Epigenetic regulation in bacterial infections: targeting histone deacetylases

Abstract

Pathogens have developed sophisticated strategies to evade the immune response, among which manipulation of host cellular epigenetic mechanisms plays a prominent role. In the last decade, modulation of histone acetylation in host cells has emerged as an efficient strategy of bacterial immune evasion. Virulence factors and metabolic products of pathogenic microorganisms alter expression and activity of histone acetyltransferases (HATs) and histone deacetylases (HDACs) to suppress transcription of host defense genes through epigenetic changes in histone acetylation marks. This new avenue of pathogen-host interactions is particularly important in light of introduction of HDAC inhibitors into clinical practice. Considerable effort is currently being applied to better understand the effects of HDAC inhibitors on the quality of immune responses to pathogens and to characterize the therapeutic potential of these compounds in microbial infections. In this review, we will discuss the recently discovered mechanisms utilized by bacteria to facilitate their survival within infected hosts through subversion of the host acetylation system and the effects of acetylation modulators, including HDAC inhibitors and bromodomain-containing BET protein inhibitors, on innate immune responses against microbial pathogens. Integration of these two lines of experimental evidence provides critical information on the perspectives of epigenetic therapies targeting protein acetylation in infectious diseases.

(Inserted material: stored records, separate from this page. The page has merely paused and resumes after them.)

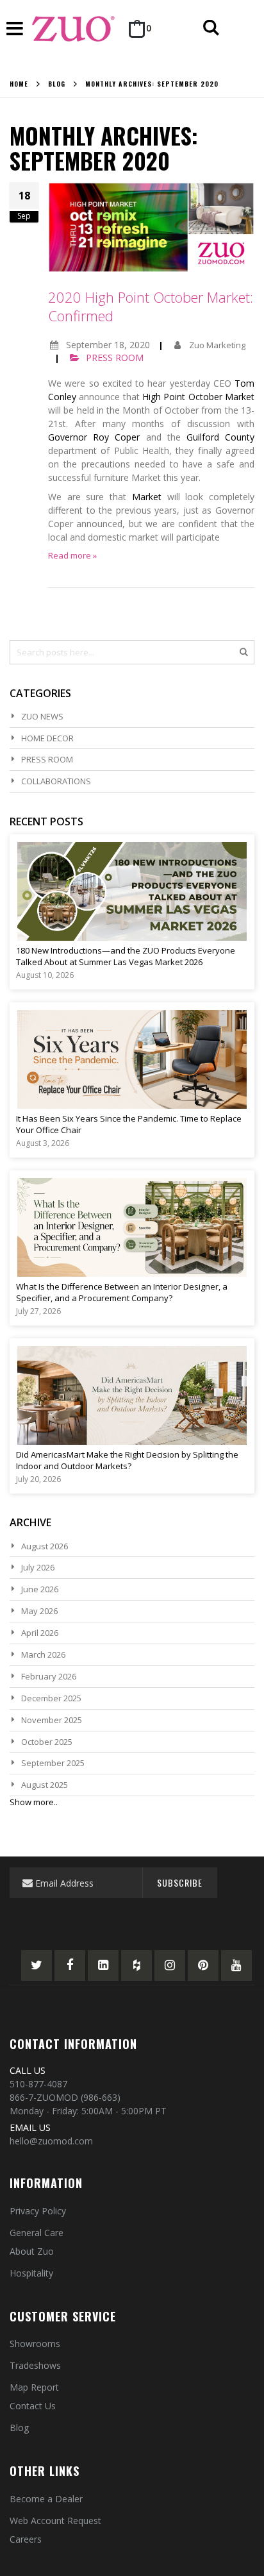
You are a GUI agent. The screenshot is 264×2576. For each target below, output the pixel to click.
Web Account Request (55, 2520)
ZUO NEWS (42, 716)
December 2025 (51, 1698)
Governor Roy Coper (94, 437)
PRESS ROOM (115, 357)
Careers (26, 2539)
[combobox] (132, 652)
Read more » (72, 555)
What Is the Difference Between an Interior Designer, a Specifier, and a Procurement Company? (121, 1292)
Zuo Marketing (217, 345)
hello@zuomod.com (51, 2141)
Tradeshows (35, 2365)
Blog (56, 84)
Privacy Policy (38, 2211)
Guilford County (220, 437)
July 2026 (37, 1567)
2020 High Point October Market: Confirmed (150, 306)
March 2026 (43, 1654)
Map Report (34, 2387)
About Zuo (32, 2251)
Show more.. (34, 1802)
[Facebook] (69, 1965)
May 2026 (39, 1611)
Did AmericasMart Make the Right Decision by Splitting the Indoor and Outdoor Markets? (127, 1460)
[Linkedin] (103, 1965)
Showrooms (35, 2343)
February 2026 (48, 1676)
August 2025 (44, 1784)
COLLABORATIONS (56, 781)
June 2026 (39, 1589)
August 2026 (44, 1546)
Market (146, 497)
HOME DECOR (47, 738)
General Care (36, 2233)
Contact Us (33, 2406)
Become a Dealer (46, 2499)
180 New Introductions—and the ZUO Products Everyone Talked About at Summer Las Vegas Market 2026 (125, 956)
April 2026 (39, 1632)
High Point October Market (198, 397)
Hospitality (31, 2273)
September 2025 (53, 1763)
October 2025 (46, 1741)
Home (19, 84)
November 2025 (51, 1720)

Keywords: Epigenetics; HDAC inhibitors; histone deacetylase; infection; innate immunity.

Figure 1.

Microbial pathogens developed multiple strategies to evade the immune response through manipulation of the host acetylation system. 2-aminoacetophenone, a quorum sensing molecule released by Pseudomonas aeruginosa induces HDAC1 expression in host cells (Bandyopadhaya et al., 2016). Similarly, Anaplasma phagocytophilum, through its effector molecule ankyrin A upregulates HDAC1 and promotes HDAC1 recruitment to gene promoters (Garcia-Garcia et al., 2009; Rennoll-Bankert et al., 2015). The metalloproteinase NleC produced by enteropathogenic and enterohaemorrhagic Escherichia coli degrades the host HAT p300 (Shames et al., 2011), whereas listeriolysin-O secreted by Listeria monocytogenes promotes histone deacetylation in infected cells through an unknown mechanism (Hamon et al., 2007). RomA, the effector molecule of Legionella pneumophila, blocks acetylation by inducing histone H3 trimethylation (Rolando et al., 2013). All these processes lead to global or promoter-specific histone hypoacetylation, condensation of chromatin structure and suppressed transcription of genes responsible for host defense against microbial infection. 2-AA, 2-aminoacetophenone; Ac; acetylated; 3-Me, tri-methylated; LLO, listeriolysin-O; TF, transcription factor.

Figure 2.

HDAC inhibitors regulate activation of several cell types involved in antimicrobial responses. Activation of inflammatory potential of macrophages is suppressed by inhibitors of class I/II HDACs, but specific inhibition of HDAC6 and HDAC8 facilitates elimination of certain pathogens. SCFAs produced by bacteria and class II HDAC inhibitors stimulate regulatory T cells, which protect the commensal microbiota from elimination by the immune system but could result in blunted immune response to pathogenic microorganisms. Similarly, SCFAs and HDAC inhibitors impair antimicrobial responses of neutrophils. Different classes of HDAC inhibitors and SCFAs stimulate epithelial cell production of CAMPs which contribute to pathogen elimination and stimulate the host immune response. HDAC inhibitors and BET protein inhibitors also prevent infection-related bone resorption by suppressing osteoclast function. CAMPs: cationic antimicrobial peptides; HDACi, HDAC inhibitors; ROS: reactive oxygen species, SCFAs: short chain fatty acids; Tregs: regulatory T cells.